### Things to do
**a)** List every person named in the article on Jacksonville's "Safer Together" initiative.
**b)** Answer these questions from the article on Jacksonville's "Safer Together" initiative:
(i) How many pages long is the final report?
(ii) Who appointed the two council members to conduct the community workshops?
(iii) What percentage of Black respondents in the 2020 survey gave racial profiling, stereotyping, or harassing as a complaint?
**c)** Resume the article on Jacksonville's "Safer Together" initiative, starting after its final sentence.

### Extract to read
_ _ _

Sheriff Mike Williams speaks at a June 9, 2020, rally against police brutality.

The result of the city of Jacksonville’s “Safer Together” initiative was unveiled this week, with its final report shining light on the relationship between local law enforcement and people of color.

Former City Council President Tommy Hazouri formed “Safer Together” and appointed council members Michael Boylan and Joyce Morgan to conduct the community workshops with the help of professional civic engagement facilitators Tammy Hodo and Brian Van Brunt and JSO Director Michael Bruno. Discussions were held about policing techniques, engagement with the community, and community-oriented programs. 

The 52-page report out this week, authored by the city’s consultant All Things Diverse, LLC found that people of color, particularly African Americans, take issue with the Jacksonville Sheriff’s Office’s “methods, equity, transparency, and discretion.” A 2020 community survey focused on JSO by the University of North Florida and cited in the report found “Black respondents indicated that their second greatest complaint was racial profiling, stereotyping, or harassing at 15%, while tying with Hispanic respondents at 13% regarding ‘unprofessional, racial profiling

and lack of action.’”

_ _ _

### Source data
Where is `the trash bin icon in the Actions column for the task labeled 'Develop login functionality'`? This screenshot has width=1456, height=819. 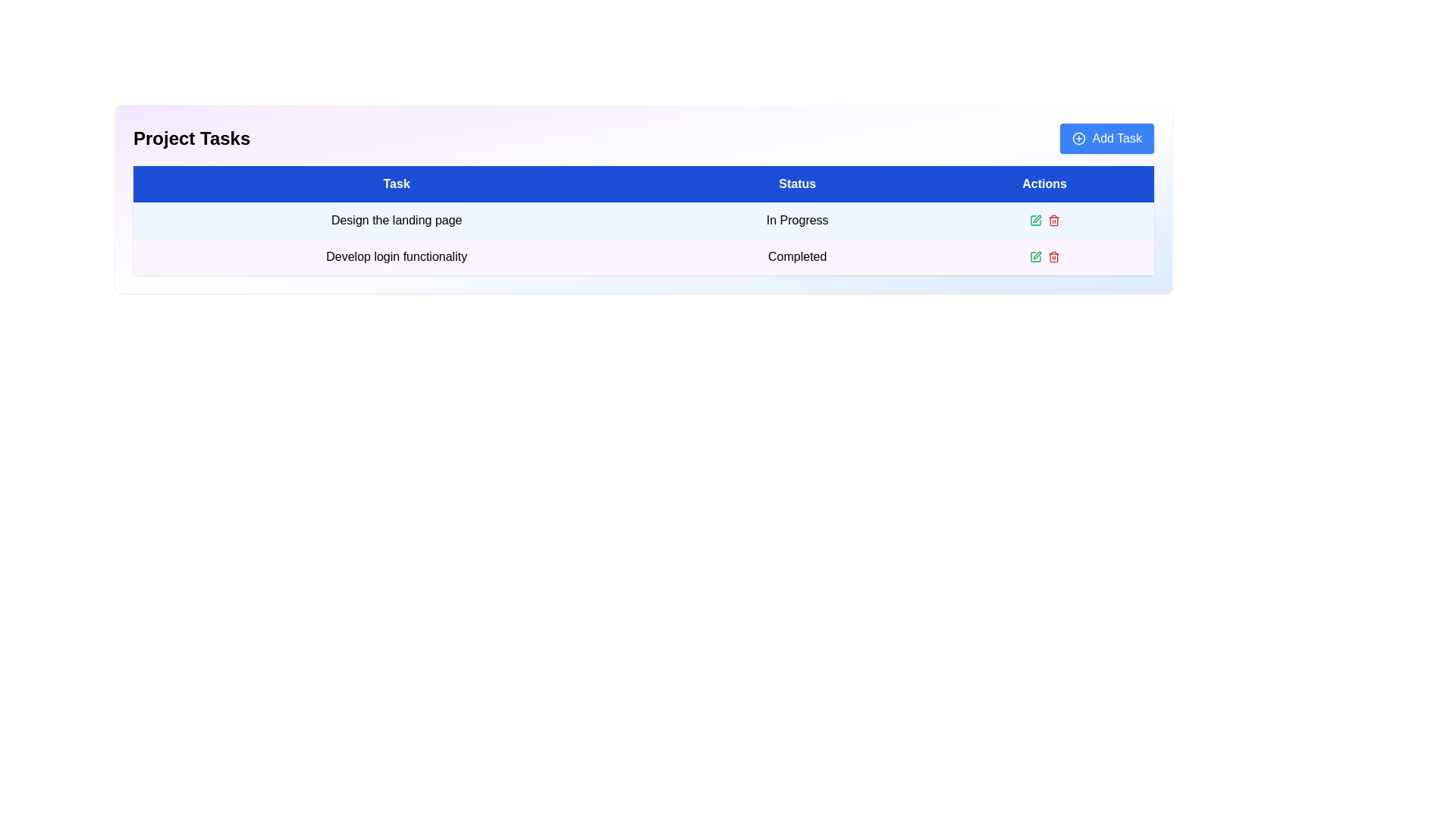 the trash bin icon in the Actions column for the task labeled 'Develop login functionality' is located at coordinates (1053, 221).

_ _ _

### Answers to the problems
**a)** Mike Williams, Tommy Hazouri, Michael Boylan, Joyce Morgan, Tammy Hodo, Brian Van Brunt, Michael Bruno

**b)**
(i) 52 pages
(ii) Former City Council President Tommy Hazouri
(iii) 15%

**c)**
The UNF data also said that when it comes to officer-involved shootings, “Black respondents had the lowest level of trust in the JSO’s conducting investigations, with Hispanic respondents coming in closely behind at 40%. White respondents had the lowest level of concern about being victims of police brutality, while Black and Hispanic respondents had relatively high levels of concern: 60% and 45%.”

Tammy Hodo, president of All Things Diverse, told WJCT News, “You have to create relationships with communities that lack trust. And the African American and [LatinX] community has valid reasons for their distrust.” 

Hodo praised JSO’s use of community substations, but said more needs to be done.

“I believe that they need to have a contingency plan in regards to the same people in that zone for a substantial amount of time in order to create those realistic or real relationships that need to take place in order to develop that trust and transparency,” she said.

“Building those relationships is something that has to take place. I know that policing is something that we need. And I know that, you know, the vast majority of police are good and that they're here to protect and serve,” Hodo added.

The report recommends community partnerships, more training for officers, and a citizen review board to help heal the relationship.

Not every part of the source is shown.